• _TASK INSTRUCTIONS_:
Each entry is to be restated word for word, with nothing omitted.

• _DATA TO EXAMINE_:
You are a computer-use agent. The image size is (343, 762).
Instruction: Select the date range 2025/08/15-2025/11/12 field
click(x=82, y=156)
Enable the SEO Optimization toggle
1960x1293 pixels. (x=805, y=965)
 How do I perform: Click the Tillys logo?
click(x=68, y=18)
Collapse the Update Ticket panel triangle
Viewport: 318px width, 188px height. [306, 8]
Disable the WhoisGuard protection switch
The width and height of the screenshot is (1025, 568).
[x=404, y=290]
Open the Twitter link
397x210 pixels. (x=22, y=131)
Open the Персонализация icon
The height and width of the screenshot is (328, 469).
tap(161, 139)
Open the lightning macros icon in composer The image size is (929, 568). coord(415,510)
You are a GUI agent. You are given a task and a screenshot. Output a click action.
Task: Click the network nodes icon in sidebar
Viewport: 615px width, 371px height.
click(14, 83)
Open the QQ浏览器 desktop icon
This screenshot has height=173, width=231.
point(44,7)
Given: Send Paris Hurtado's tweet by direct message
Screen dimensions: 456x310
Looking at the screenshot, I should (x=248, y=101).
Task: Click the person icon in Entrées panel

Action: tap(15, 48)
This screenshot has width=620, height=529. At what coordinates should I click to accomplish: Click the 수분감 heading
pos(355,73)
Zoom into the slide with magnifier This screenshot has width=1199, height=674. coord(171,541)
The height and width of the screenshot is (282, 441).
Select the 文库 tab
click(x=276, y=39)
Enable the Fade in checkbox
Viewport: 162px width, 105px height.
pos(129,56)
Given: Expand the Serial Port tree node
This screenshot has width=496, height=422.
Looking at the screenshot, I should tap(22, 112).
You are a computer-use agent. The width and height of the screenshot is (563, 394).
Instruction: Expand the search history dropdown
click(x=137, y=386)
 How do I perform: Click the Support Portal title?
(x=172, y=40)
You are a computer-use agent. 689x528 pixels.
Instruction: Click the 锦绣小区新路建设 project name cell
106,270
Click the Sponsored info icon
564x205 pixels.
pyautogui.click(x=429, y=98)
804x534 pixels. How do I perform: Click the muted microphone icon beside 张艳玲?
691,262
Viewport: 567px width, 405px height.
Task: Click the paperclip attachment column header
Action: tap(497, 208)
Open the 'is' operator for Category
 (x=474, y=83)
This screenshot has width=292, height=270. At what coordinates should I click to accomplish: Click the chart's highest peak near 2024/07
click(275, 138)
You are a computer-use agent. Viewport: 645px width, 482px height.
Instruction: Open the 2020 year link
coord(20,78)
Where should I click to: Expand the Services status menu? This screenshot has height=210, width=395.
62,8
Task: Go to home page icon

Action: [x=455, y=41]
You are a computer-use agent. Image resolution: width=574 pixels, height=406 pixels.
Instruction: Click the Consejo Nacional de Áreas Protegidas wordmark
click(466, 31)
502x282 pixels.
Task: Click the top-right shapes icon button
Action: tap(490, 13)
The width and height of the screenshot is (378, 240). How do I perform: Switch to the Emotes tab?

• _SOLUTION TO THIS TASK_:
You are a computer-use agent. The image size is (343, 762).
Instruction: Select the date range 2025/08/15-2025/11/12 field
click(x=82, y=156)
Enable the SEO Optimization toggle
1960x1293 pixels. (x=805, y=965)
 How do I perform: Click the Tillys logo?
click(x=68, y=18)
Collapse the Update Ticket panel triangle
Viewport: 318px width, 188px height. [306, 8]
Disable the WhoisGuard protection switch
The width and height of the screenshot is (1025, 568).
[x=404, y=290]
Open the Twitter link
397x210 pixels. (x=22, y=131)
Open the Персонализация icon
The height and width of the screenshot is (328, 469).
tap(161, 139)
Open the lightning macros icon in composer The image size is (929, 568). coord(415,510)
You are a GUI agent. You are given a task and a screenshot. Output a click action.
Task: Click the network nodes icon in sidebar
Viewport: 615px width, 371px height.
click(14, 83)
Open the QQ浏览器 desktop icon
This screenshot has height=173, width=231.
point(44,7)
Given: Send Paris Hurtado's tweet by direct message
Screen dimensions: 456x310
Looking at the screenshot, I should (x=248, y=101).
Task: Click the person icon in Entrées panel

Action: tap(15, 48)
This screenshot has width=620, height=529. At what coordinates should I click to accomplish: Click the 수분감 heading
pos(355,73)
Zoom into the slide with magnifier This screenshot has width=1199, height=674. coord(171,541)
The height and width of the screenshot is (282, 441).
Select the 文库 tab
click(x=276, y=39)
Enable the Fade in checkbox
Viewport: 162px width, 105px height.
pos(129,56)
Given: Expand the Serial Port tree node
This screenshot has width=496, height=422.
Looking at the screenshot, I should tap(22, 112).
You are a computer-use agent. The width and height of the screenshot is (563, 394).
Instruction: Expand the search history dropdown
click(x=137, y=386)
 How do I perform: Click the Support Portal title?
(x=172, y=40)
You are a computer-use agent. 689x528 pixels.
Instruction: Click the 锦绣小区新路建设 project name cell
106,270
Click the Sponsored info icon
564x205 pixels.
pyautogui.click(x=429, y=98)
804x534 pixels. How do I perform: Click the muted microphone icon beside 张艳玲?
691,262
Viewport: 567px width, 405px height.
Task: Click the paperclip attachment column header
Action: tap(497, 208)
Open the 'is' operator for Category
 (x=474, y=83)
This screenshot has width=292, height=270. At what coordinates should I click to accomplish: Click the chart's highest peak near 2024/07
click(275, 138)
You are a computer-use agent. Viewport: 645px width, 482px height.
Instruction: Open the 2020 year link
coord(20,78)
Where should I click to: Expand the Services status menu? This screenshot has height=210, width=395.
62,8
Task: Go to home page icon

Action: [x=455, y=41]
You are a computer-use agent. Image resolution: width=574 pixels, height=406 pixels.
Instruction: Click the Consejo Nacional de Áreas Protegidas wordmark
click(466, 31)
502x282 pixels.
Task: Click the top-right shapes icon button
Action: tap(490, 13)
The width and height of the screenshot is (378, 240). How do I perform: Switch to the Emotes tab?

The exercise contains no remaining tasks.